When the pandemic hit, PSC members mastered new technologies and teaching methods, flipped labs and studios online, and provided remote advising and counseling to support students through those difficult years, all while providing for our families as the pandemic ravaged the city. Four years later, our college professors and academic professionals struggle to afford to live where they work. Average housing costs in our city increased almost 70% between 2012 and 2022. CUNY competes in a national labor market for faculty. Yet our full-time professors earn significantly less at CUNY than their peers at institutions such as Pace University, SUNY Stony Brook, and Rutgers. And part-time adjunct faculty teach the same courses as their full-time colleagues, but don’t receive the pay parity that they deserve. 

College faculty and academic professionals should not have to work multiple jobs or wonder if they will have a paycheck or health insurance next year. But most of CUNY’s underpaid adjuncts work on one-semester appointments. Two contracts ago, management agreed to the union’s push for a measure of job security for adjunct faculty: three-year appointments that guaranteed two courses per semester (or equivalent work) for long-serving adjuncts. Those who qualified had a dependable source of income and enough work to qualify for health insurance. 

CUNY management threatened to eliminate this pilot program. We are willing to negotiate areas of legitimate concern for management, but PSC members demand more job security–not less! 

Like the low-income communities that we serve, CUNY workers were disproportionately affected by the pandemic. For a time, CUNY suffered more COVID-related faculty and staff deaths than any other university in the country. CUNY’s recent history of increased greenhouse gas emissions must be reversed, mold and other air quality issues must be remedied, and the labor contract must be updated to include monitoring and disclosure of progress on clean, contaminant-free airflow in our classrooms and workplaces. 

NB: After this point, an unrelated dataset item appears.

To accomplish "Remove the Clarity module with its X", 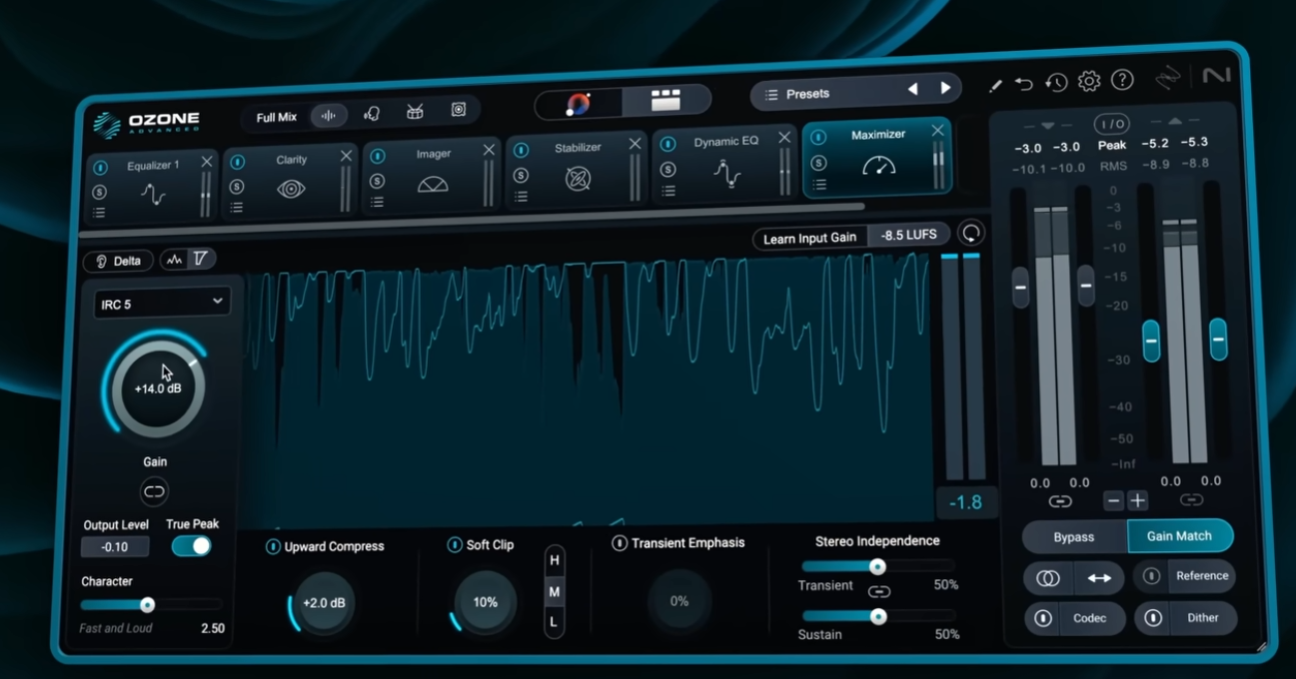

We also know that our students are best served when the faculty and staff experience a healthy work-life balance, including the provisions that our counterparts at other state and city agencies have achieved for remote work and flexible scheduling, paid parental leave, and clear paths to promotion.  

Our student body is among the hardest-striving, most diverse, and least wealthy in the country, and we are committed to helping them fulfill their goals and aspirations. The administration must support the people who teach these students and work with them on a daily basis. CUNY changes lives because of us. We provide our students with an outstanding education through our academic programs, advising, and mentorship. We contribute valuable research to private industries and the public sector. We create an educated workforce that overwhelmingly stays in New York City and State after graduation. We join our students as the face of the university when it comes to promoting and publicizing our great colleges in subway ads and social media campaigns. We are demanding fairness in wages and benefits and safety and respect on the job.

James Davis is the President of the Professional Staff Congress (PSC) representing 30,000 faculty and staff members at CUNY.